## start Information shown

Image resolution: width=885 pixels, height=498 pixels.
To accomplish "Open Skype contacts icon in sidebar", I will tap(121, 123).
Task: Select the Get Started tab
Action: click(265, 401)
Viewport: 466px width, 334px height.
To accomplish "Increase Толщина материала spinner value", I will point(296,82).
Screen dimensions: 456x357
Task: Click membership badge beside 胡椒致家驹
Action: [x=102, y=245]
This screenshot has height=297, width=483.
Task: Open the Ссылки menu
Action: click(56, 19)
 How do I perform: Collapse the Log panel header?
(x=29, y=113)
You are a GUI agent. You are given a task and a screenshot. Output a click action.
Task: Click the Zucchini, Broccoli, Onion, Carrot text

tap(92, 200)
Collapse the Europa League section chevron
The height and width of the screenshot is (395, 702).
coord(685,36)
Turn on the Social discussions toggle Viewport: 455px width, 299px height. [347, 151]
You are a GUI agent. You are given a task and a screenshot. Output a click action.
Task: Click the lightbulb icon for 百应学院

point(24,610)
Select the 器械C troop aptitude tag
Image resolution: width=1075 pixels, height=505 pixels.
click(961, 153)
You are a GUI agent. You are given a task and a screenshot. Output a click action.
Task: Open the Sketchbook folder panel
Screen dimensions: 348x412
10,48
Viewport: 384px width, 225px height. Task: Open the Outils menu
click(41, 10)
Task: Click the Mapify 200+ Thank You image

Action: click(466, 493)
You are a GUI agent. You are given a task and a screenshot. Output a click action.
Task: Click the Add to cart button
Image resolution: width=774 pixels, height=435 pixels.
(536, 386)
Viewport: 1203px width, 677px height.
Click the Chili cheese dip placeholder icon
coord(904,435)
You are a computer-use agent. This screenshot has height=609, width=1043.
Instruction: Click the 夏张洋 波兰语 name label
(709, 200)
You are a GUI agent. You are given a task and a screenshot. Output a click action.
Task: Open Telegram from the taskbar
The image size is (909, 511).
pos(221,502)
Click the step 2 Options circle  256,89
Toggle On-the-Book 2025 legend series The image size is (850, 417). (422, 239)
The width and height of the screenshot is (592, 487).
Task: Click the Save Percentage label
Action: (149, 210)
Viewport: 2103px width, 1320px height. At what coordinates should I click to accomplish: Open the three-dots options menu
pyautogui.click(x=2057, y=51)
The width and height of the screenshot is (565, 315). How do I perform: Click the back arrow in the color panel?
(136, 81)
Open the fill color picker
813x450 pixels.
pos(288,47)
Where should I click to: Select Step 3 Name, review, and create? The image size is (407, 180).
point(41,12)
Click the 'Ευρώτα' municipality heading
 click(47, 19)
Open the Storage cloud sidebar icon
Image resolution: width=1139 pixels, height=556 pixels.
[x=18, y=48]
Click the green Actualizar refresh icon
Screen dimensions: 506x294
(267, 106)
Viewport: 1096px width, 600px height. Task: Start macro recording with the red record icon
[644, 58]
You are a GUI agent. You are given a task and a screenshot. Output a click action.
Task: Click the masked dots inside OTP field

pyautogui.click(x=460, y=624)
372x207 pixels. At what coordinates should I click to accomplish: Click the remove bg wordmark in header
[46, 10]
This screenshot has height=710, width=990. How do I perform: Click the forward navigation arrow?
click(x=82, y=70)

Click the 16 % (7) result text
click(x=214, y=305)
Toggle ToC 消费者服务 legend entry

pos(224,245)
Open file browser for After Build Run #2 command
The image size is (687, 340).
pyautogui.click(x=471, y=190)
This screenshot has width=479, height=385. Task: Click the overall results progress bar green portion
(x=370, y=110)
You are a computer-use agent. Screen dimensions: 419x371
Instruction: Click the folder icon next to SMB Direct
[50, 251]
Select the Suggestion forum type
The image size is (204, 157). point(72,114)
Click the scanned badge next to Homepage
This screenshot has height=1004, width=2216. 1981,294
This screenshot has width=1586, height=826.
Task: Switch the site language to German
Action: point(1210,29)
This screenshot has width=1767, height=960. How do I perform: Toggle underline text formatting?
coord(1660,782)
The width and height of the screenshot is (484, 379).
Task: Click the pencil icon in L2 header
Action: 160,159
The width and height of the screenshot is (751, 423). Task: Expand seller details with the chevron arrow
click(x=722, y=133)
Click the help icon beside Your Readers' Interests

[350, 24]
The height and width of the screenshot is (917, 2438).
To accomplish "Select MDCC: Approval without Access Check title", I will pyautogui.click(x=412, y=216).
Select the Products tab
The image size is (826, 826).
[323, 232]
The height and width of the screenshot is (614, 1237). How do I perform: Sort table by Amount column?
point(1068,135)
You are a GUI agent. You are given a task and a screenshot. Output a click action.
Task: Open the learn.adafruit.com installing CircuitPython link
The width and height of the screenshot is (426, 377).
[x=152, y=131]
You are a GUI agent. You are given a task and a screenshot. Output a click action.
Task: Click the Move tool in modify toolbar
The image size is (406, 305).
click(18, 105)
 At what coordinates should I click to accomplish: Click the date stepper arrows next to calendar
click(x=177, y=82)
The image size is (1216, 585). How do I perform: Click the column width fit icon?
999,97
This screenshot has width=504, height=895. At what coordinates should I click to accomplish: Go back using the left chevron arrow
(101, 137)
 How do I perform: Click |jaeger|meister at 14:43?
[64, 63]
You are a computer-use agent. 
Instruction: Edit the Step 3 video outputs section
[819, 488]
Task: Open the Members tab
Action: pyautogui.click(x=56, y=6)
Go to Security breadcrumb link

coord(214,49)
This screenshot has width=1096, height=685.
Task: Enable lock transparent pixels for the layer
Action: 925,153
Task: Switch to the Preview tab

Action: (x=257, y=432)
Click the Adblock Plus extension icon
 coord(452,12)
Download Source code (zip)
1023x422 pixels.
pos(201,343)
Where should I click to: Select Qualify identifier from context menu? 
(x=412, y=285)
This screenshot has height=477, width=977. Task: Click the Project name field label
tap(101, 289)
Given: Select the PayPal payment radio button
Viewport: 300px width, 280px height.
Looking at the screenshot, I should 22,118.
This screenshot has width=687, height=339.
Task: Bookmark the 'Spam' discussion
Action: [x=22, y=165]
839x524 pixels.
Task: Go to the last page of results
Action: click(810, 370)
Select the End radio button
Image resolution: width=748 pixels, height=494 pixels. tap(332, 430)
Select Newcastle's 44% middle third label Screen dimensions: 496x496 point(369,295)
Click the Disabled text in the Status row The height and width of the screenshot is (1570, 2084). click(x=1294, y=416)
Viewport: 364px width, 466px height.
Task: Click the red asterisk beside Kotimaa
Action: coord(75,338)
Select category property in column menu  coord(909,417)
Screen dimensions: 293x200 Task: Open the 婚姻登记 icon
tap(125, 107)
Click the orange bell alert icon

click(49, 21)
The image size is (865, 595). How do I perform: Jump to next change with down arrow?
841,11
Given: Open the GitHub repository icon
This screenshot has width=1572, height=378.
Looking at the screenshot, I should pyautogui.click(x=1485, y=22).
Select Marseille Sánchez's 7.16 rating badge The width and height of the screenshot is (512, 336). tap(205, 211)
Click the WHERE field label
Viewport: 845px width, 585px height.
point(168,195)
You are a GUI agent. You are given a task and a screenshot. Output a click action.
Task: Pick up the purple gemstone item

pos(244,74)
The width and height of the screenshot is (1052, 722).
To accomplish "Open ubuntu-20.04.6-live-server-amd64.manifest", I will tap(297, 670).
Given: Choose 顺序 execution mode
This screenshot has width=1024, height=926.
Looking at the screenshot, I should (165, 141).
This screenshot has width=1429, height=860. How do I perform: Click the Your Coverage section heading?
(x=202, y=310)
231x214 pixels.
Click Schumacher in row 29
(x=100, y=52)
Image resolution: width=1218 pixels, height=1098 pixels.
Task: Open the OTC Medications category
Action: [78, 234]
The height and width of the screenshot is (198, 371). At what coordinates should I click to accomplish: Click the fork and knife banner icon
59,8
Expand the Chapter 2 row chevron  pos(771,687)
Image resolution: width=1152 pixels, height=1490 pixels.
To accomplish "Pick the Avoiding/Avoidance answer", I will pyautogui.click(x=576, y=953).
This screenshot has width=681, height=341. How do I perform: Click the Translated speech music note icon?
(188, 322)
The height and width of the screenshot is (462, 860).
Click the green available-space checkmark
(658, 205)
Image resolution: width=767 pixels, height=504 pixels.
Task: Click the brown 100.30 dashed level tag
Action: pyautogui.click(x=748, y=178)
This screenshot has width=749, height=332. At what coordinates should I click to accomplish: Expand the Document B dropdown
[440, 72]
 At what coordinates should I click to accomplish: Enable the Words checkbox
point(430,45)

## end Information shown

| Required work |
Format the records from their first line up to and including the line with "Action: click(265, 401)" as a JSON list of strings, one string per line, with blank lines omitted.

| Written solution |
[
  "Image resolution: width=885 pixels, height=498 pixels.",
  "To accomplish \"Open Skype contacts icon in sidebar\", I will tap(121, 123).",
  "Task: Select the Get Started tab",
  "Action: click(265, 401)"
]